What is this feeling of utter depenedence? It is the sense of the unity in the life world and it's greater reliance upon a higher reality. It is not to be confussed with the stary sky at night in the desert feeling, but is akin to it. I like to think about the feeling of being in my backyard late on a summer night, listening to the sounds of the freeway dying out andrealizing a certain harmony in the lfie world and the sense that all of this exists because it stemms form a higher thing. There is more to it than that but I don't have time to go into it. That's just a short hand for those of us to whom this is a new concept to get some sort of handle on it. Nor does "feeling" here mean "emotion" but it is connected to the religiousaffections. In the early version S. thought it was a corrolate between thereligious affections and God; God must be there because I can feel love for him when I pray to him. But that's not what it's saying in the better version.
B.Platonic background.
The basic assumptions Schleiermacher is making are Plaontic. He believes that the feeling of utter dependence is the backdrop, the pre-given, pre-cognative notion behind the ontological argument. IN other words, what Anselm tried to capture in his logical argument is felt by everyone, if they were honest, in a pre-cognative way. In other words, before one thinks about it, it is this "feeling" of utter dependence. After one thinks it out and makes it into a logical arguemnt it is the ontological arguement.
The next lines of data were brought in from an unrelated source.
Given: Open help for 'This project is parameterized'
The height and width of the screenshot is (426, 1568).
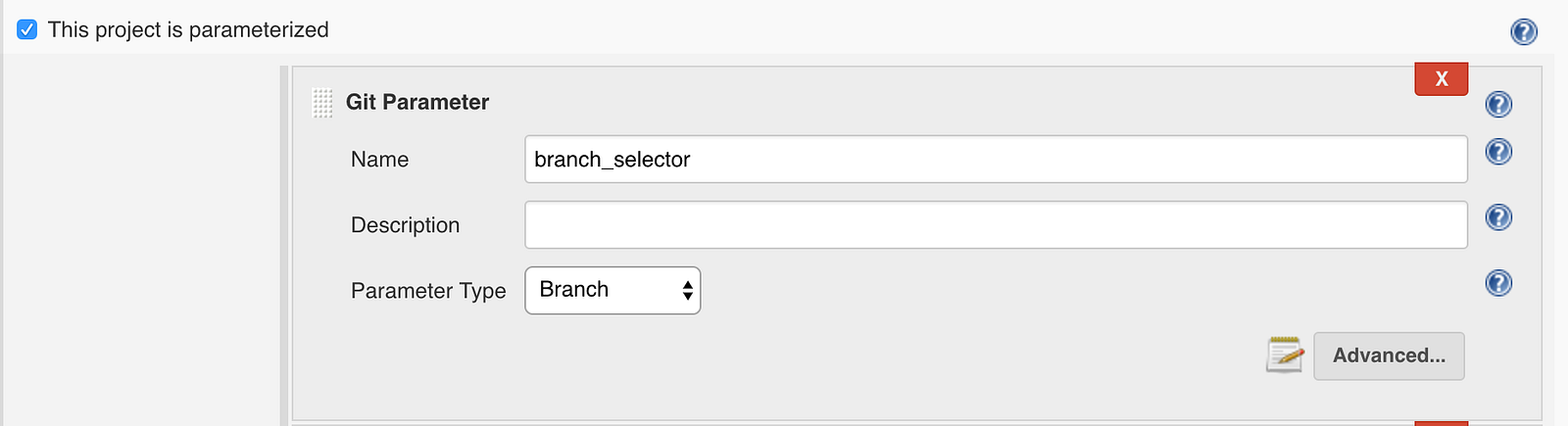Looking at the screenshot, I should (x=1524, y=32).
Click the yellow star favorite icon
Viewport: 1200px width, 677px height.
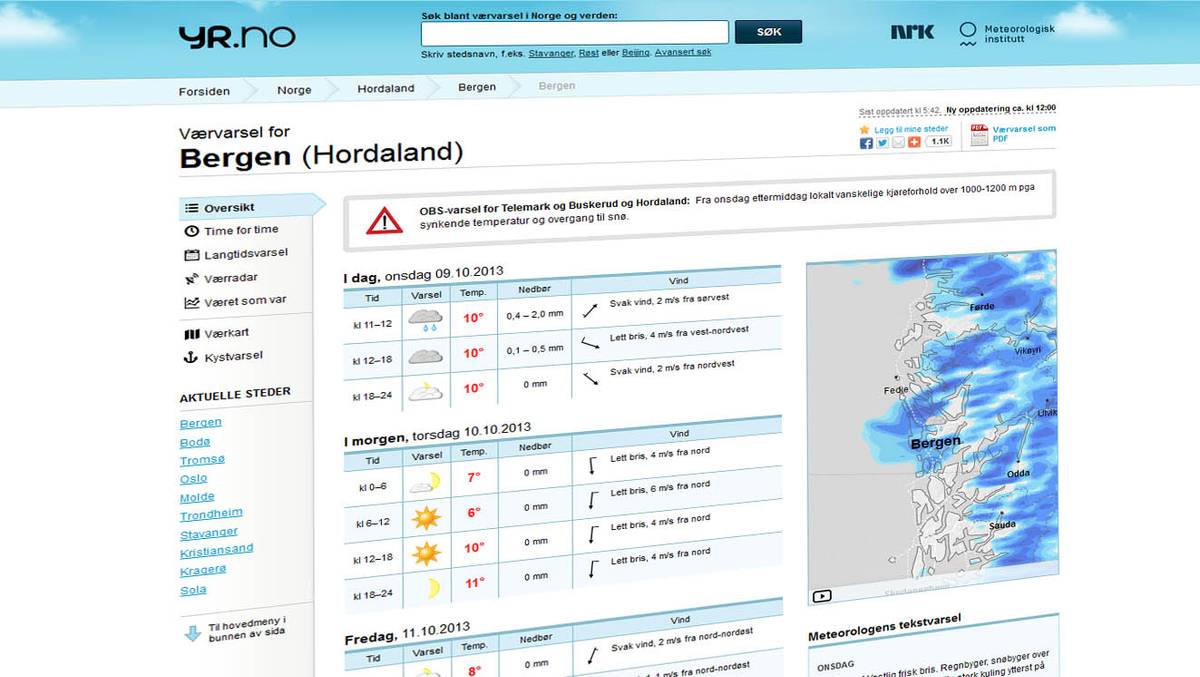[865, 129]
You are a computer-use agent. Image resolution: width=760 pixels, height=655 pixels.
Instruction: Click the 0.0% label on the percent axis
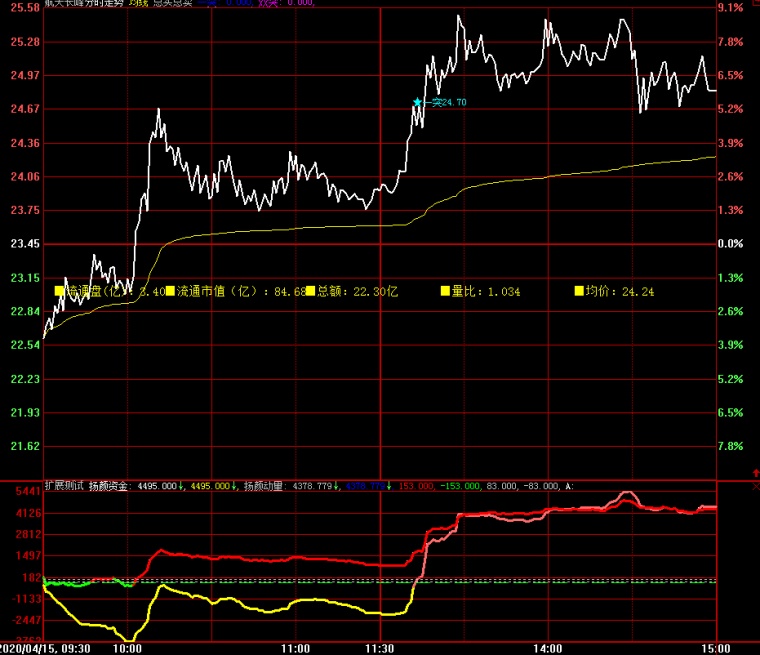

C.Unity in the Life world.
"Life world," or Labeinswelt is a term used in German philosophy. It implies the world of one's culturally contructed life, the "world" we 'live in.' Life as we expeirence it on a daily basis. The unity one senses in the life world is intuative and unites the experiences and aspirations of the individual in a sense of integration and belonging in in the world. As Heidegger says "a being in the world." Schleiermacher is saying that there is a special intuative sense that everyone can grasp of this whole, this unity, being bound up with a higher relatiy, being dependent upon a higher unity. In other words, the "feeling" can be understood as an intuative sense of "radical constingency" (int he sense of the above ontolgoical arugments).
He goes on to say that the feeling is based upon the ontological principle as its theoretical background, but doesnt' depend on the argument because it proceeds the argument as the pre-given pre-theorectical pre-cognative relaitzation of what Anslem sat down and thought about and turned into a rational argument: why has the fools said in his heart 'there is no God?' Why a fool? Becasue in the heart we know God. To deny this is to deny the most basic realization about reality.
Now dont' think by any streach of the imagination that I think this proves the existence of God! No, no way. It is not "proof," it is freedom from the need to prove!
As Robert R. Williams puts it:
There is a "co-determinate to the Feeling of Utter dependence.
"It is the original pre-theoretical consciousness...Schleiermacher believes that theoretical cognition is founded upon pre-theoretical intersubjective cognition and its life world. The latter cannot be dismissed as non-cognative for if the life world praxis is non-cognative and invalid so is theoretical cognition..S...contends that belief in God is pre-theoretical, it is not the result of proofs and demonstration, but is conditioned soley by the modification of feeling of utter dependence. Belief in God is not acquired through intellectual acts of which the traditional proofs are examples, but rather from the thing itself, the object of religious experience..If as S...says God is given to feeling in an original way this means that the feeling of utter dependence is in some sense an apparition of divine being and reality. This is not meant as an appeal to revelation but rather as a naturalistic eidetic"] or a priori. The feeling of utter dependence is structured by a corrolation with its whence." , Schleiermacher the Theologian, p 4.